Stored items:
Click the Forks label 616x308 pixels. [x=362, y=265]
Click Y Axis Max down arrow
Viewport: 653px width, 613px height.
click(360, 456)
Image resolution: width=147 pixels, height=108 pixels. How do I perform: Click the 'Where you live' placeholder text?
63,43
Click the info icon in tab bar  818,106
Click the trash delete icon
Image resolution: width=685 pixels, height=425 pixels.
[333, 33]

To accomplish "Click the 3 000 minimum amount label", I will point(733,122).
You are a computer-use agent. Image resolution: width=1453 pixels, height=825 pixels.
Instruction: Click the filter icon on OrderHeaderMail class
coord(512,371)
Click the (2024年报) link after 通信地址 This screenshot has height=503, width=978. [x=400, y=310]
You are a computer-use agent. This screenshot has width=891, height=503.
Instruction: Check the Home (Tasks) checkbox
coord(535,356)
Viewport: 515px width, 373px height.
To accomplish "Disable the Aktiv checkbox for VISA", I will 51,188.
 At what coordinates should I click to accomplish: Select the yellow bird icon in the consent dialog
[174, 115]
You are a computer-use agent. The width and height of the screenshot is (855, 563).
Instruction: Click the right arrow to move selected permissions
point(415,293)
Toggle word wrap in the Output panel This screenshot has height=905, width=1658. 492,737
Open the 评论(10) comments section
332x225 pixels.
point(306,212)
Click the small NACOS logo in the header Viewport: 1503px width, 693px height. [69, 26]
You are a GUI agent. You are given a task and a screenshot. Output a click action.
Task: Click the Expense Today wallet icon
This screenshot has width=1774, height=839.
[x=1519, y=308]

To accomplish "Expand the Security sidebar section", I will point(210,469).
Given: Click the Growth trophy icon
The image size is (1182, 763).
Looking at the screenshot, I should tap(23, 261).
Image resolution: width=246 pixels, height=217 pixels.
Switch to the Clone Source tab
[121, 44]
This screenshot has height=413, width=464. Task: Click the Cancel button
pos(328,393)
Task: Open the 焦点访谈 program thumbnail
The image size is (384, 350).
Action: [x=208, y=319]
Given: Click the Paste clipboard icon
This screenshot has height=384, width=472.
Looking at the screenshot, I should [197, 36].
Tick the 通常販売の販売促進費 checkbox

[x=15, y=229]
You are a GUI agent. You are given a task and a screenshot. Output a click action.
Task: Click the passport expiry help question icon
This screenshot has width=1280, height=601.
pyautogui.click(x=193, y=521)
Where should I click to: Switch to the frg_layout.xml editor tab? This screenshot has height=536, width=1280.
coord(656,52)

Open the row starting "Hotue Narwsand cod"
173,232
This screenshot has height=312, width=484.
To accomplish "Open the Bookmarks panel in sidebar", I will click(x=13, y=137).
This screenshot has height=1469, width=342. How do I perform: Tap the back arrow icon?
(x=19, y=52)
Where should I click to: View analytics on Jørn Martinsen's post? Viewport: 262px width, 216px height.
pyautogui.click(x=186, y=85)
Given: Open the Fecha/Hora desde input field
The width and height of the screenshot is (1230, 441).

#### REQUIRED WORK
Line by line, repeat the data exactly.

#### RESPONSE
Click the Forks label 616x308 pixels. [x=362, y=265]
Click Y Axis Max down arrow
Viewport: 653px width, 613px height.
click(360, 456)
Image resolution: width=147 pixels, height=108 pixels. How do I perform: Click the 'Where you live' placeholder text?
63,43
Click the info icon in tab bar  818,106
Click the trash delete icon
Image resolution: width=685 pixels, height=425 pixels.
[333, 33]

To accomplish "Click the 3 000 minimum amount label", I will point(733,122).
You are a computer-use agent. Image resolution: width=1453 pixels, height=825 pixels.
Instruction: Click the filter icon on OrderHeaderMail class
coord(512,371)
Click the (2024年报) link after 通信地址 This screenshot has height=503, width=978. [x=400, y=310]
You are a computer-use agent. This screenshot has width=891, height=503.
Instruction: Check the Home (Tasks) checkbox
coord(535,356)
Viewport: 515px width, 373px height.
To accomplish "Disable the Aktiv checkbox for VISA", I will 51,188.
 At what coordinates should I click to accomplish: Select the yellow bird icon in the consent dialog
[174, 115]
You are a computer-use agent. The width and height of the screenshot is (855, 563).
Instruction: Click the right arrow to move selected permissions
point(415,293)
Toggle word wrap in the Output panel This screenshot has height=905, width=1658. 492,737
Open the 评论(10) comments section
332x225 pixels.
point(306,212)
Click the small NACOS logo in the header Viewport: 1503px width, 693px height. [69, 26]
You are a GUI agent. You are given a task and a screenshot. Output a click action.
Task: Click the Expense Today wallet icon
This screenshot has width=1774, height=839.
[x=1519, y=308]

To accomplish "Expand the Security sidebar section", I will point(210,469).
Given: Click the Growth trophy icon
The image size is (1182, 763).
Looking at the screenshot, I should tap(23, 261).
Image resolution: width=246 pixels, height=217 pixels.
Switch to the Clone Source tab
[121, 44]
This screenshot has height=413, width=464. Task: Click the Cancel button
pos(328,393)
Task: Open the 焦点访谈 program thumbnail
The image size is (384, 350).
Action: [x=208, y=319]
Given: Click the Paste clipboard icon
This screenshot has height=384, width=472.
Looking at the screenshot, I should [197, 36].
Tick the 通常販売の販売促進費 checkbox

[x=15, y=229]
You are a GUI agent. You are given a task and a screenshot. Output a click action.
Task: Click the passport expiry help question icon
This screenshot has width=1280, height=601.
pyautogui.click(x=193, y=521)
Where should I click to: Switch to the frg_layout.xml editor tab? This screenshot has height=536, width=1280.
coord(656,52)

Open the row starting "Hotue Narwsand cod"
173,232
This screenshot has height=312, width=484.
To accomplish "Open the Bookmarks panel in sidebar", I will click(x=13, y=137).
This screenshot has height=1469, width=342. How do I perform: Tap the back arrow icon?
(x=19, y=52)
Where should I click to: View analytics on Jørn Martinsen's post? Viewport: 262px width, 216px height.
pyautogui.click(x=186, y=85)
Given: Open the Fecha/Hora desde input field
The width and height of the screenshot is (1230, 441).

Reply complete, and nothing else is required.